Trecho do texto =
No terceiro setênio (14 a 21 anos), o jovem entra numa relação totalmente nova com o mundo. Liberam-se as energias anímicas, ou seja, elas tornam-se independentes. No entanto, a trajetória de desenvolvimento do anímico constitui a base da vida emotiva pessoal, em que a vida se torna assunto próprio e interrogação individual sobre tudo que existe.
Uma vez liberadas as forças anímicas, desperta o pleno desenvolvimento das forças do pensar lógico, analítico e sintético. É nesse pensar e no discernir que o jovem vai buscar respostas às perguntas existenciais que surgem. É típico, nessa fase, o caráter enciclopédico, o entusiasmo pelo conhecimento e pela compreensão de fatos, a realização de experiências com perseverança e tenacidade. A esperança e o fracasso são os polos entre os quais a vida passa a se desenrolar.
A solidão é uma intensa vivência da puberdade e é a partir dela que o jovem procura o caminho que o conduz ao próximo e a sua própria identidade. Surge daí o desejo de experienciar algo junto aos outros e sentir-se protegido pelo grupo de amigos. Ele anseia por novos pontos de apoio e quer reconhecer o mais velho como um guia numa atmosfera amistosa, pois autoridade para ele, agora, é um insulto a sua personalidade.

Lista de exercícios =
(a) Redigite o trecho do texto sobre o terceiro setênio de "No terceiro setênio" a "tudo que existe.".
(b) Segundo o texto sobre o terceiro setênio, por que o jovem quer reconhecer o mais velho como um guia numa atmosfera amistosa? Explique em uma a três frases.
(c) Escreva a continuação do texto sobre o terceiro setênio, começando logo após a última frase.
As entradas abaixo não precisam ser consultadas.

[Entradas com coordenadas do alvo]
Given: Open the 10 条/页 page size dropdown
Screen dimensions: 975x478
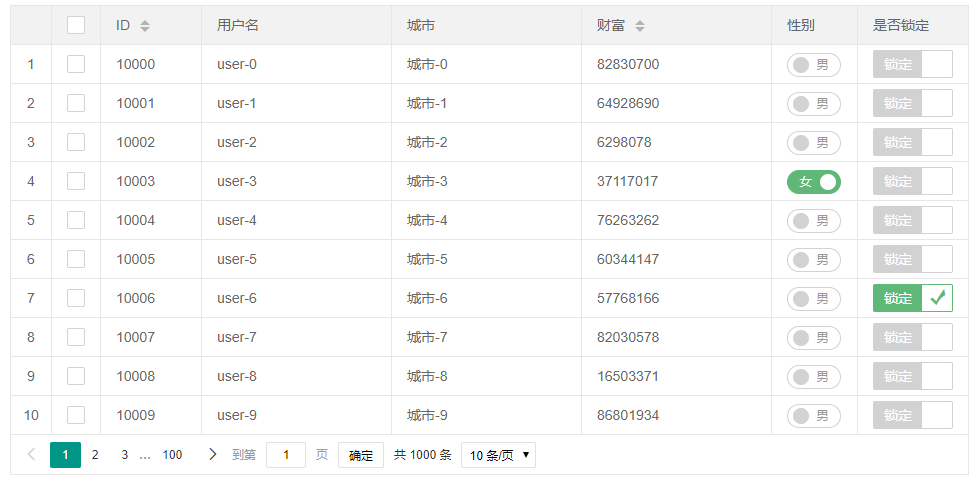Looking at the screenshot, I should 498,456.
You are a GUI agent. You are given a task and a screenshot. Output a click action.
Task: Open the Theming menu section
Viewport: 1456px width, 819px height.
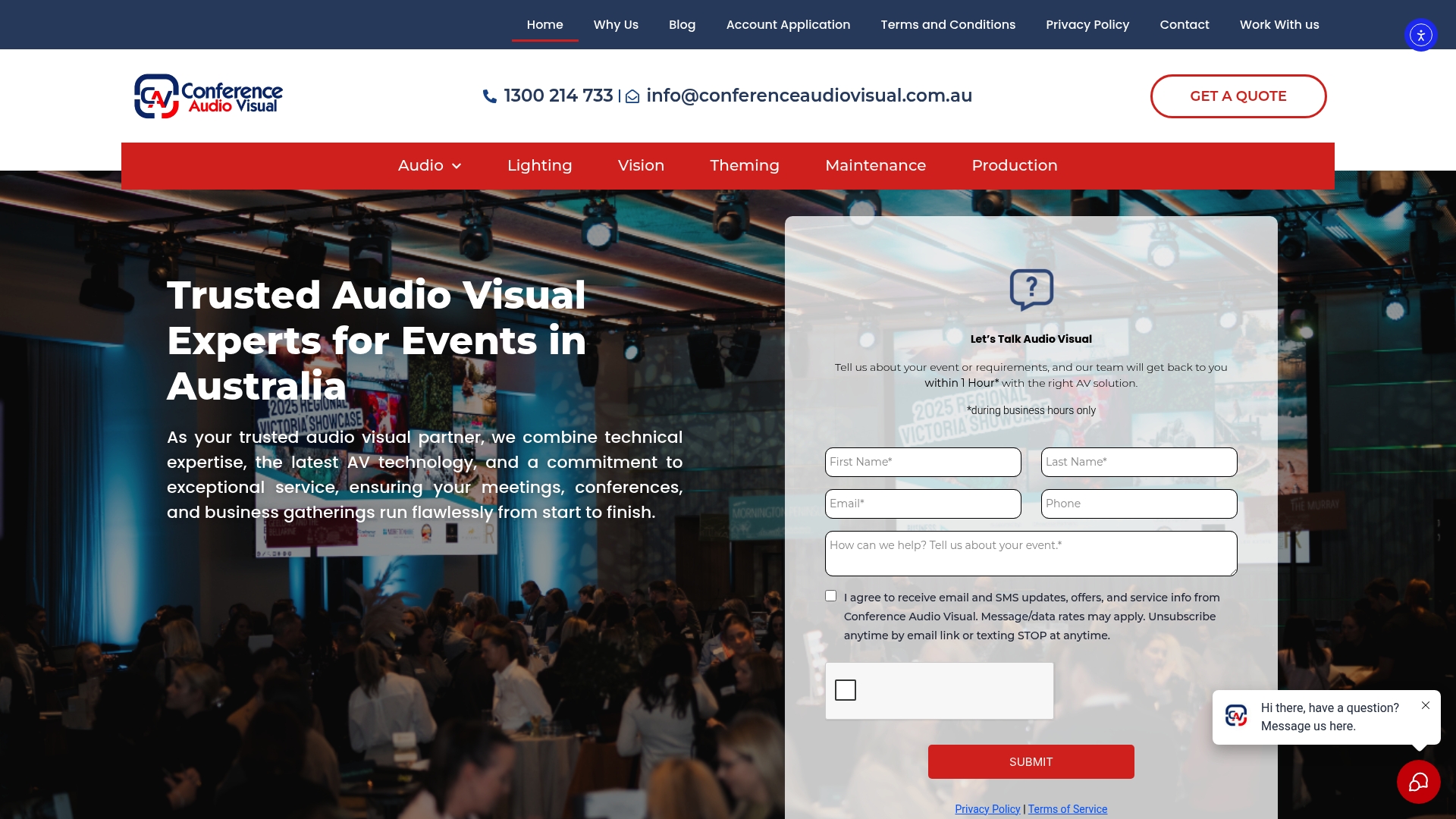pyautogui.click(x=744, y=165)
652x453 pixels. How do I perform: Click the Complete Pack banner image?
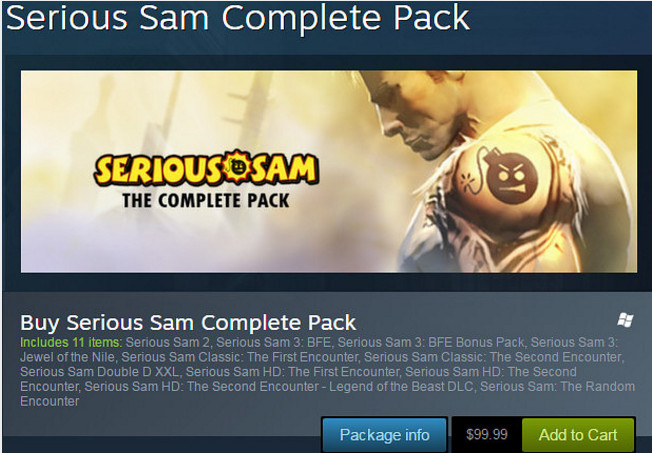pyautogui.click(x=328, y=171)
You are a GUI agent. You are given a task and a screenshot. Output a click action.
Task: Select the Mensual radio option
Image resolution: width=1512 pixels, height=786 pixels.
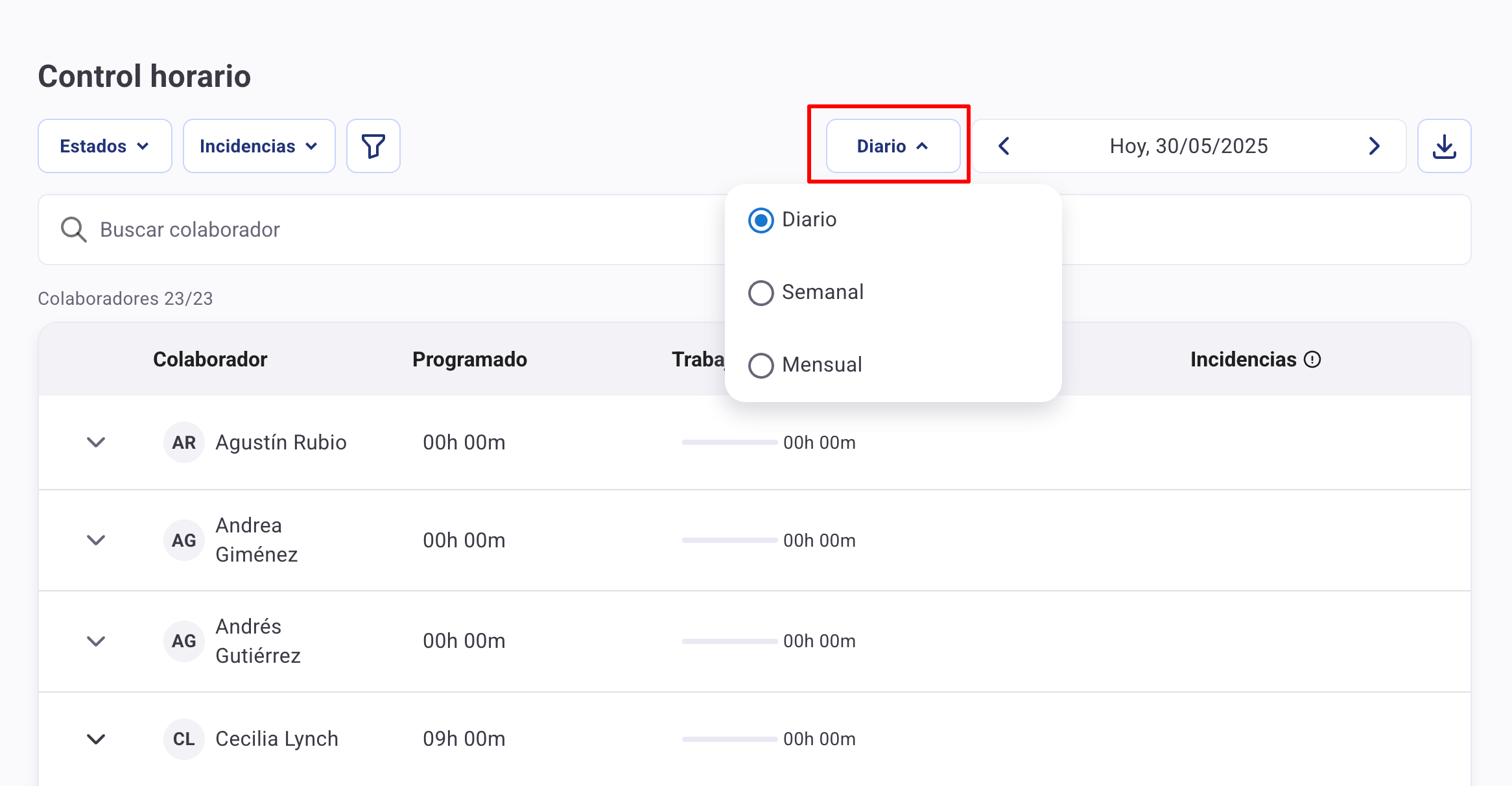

Respostas =
(a)
No terceiro setênio (14 a 21 anos), o jovem entra numa relação totalmente nova com o mundo. Liberam-se as energias anímicas, ou seja, elas tornam-se independentes. No entanto, a trajetória de desenvolvimento do anímico constitui a base da vida emotiva pessoal, em que a vida se torna assunto próprio e interrogação individual sobre tudo que existe.

(b) Porque, nessa fase, a autoridade passa a ser para o jovem um insulto à sua personalidade.

(c)
Pode-se considerar a puberdade como um acontecimento dramático e grandioso na vida juvenil. O amadurecimento sexual, embora seja um grande drama real, não é o mais importante, pois há outros tantos com os quais o jovem tem que lidar.
Paralelamente, ao despertar para a realidade da sexualidade, há o despertar para a realidade da Terra. Surge então a capacidade de amar profundamente, não apenas o sexo oposto, mas a humanidade como um todo. Esse é o momento em que se desenvolve no jovem um vigoroso idealismo, a busca pela verdade, a vontade de mudar o mundo e torná-lo mais fraterno. Sentindo-se corresponsável pela futura estrutura social, despertam-se lhe os impulsos de luta, realização e atuação. Assim, o jovem prepara-se para, através de uma profissão, atuar na vida social, onde acredita ser possível realizar os ideais formados na juventude.
Ao observar-se o desenrolar dos 3 setênios e fazer-se um paralelo entre o desenvolvimento da humanidade e o do indivíduo, é possível notar que, nos dois primeiros setênios e parte do terceiro (até ao redor dos 16 anos), o ser humano reconstrói em si a evolução que a Humanidade foi realizando através das diferentes etapas históricas. Isto é, o nível de consciência vai sendo conquistado paulatinamente, do nascimento à juventude, como a Humanidade o fez da Antiguidade aos dias atuais.
Esta observação, fundamentada no conhecimento profundo das características evolutivas e no conhecimento da conquista paulatina de consciência, requer que a ação pedagógica promova, facilite e maximize a aprendizagem e dê resposta aos interesses, perguntas latentes e necessidades concretas da criança. Pois é só respondendo à expectativa presente no educando que a aprendizagem adquire caráter significativo.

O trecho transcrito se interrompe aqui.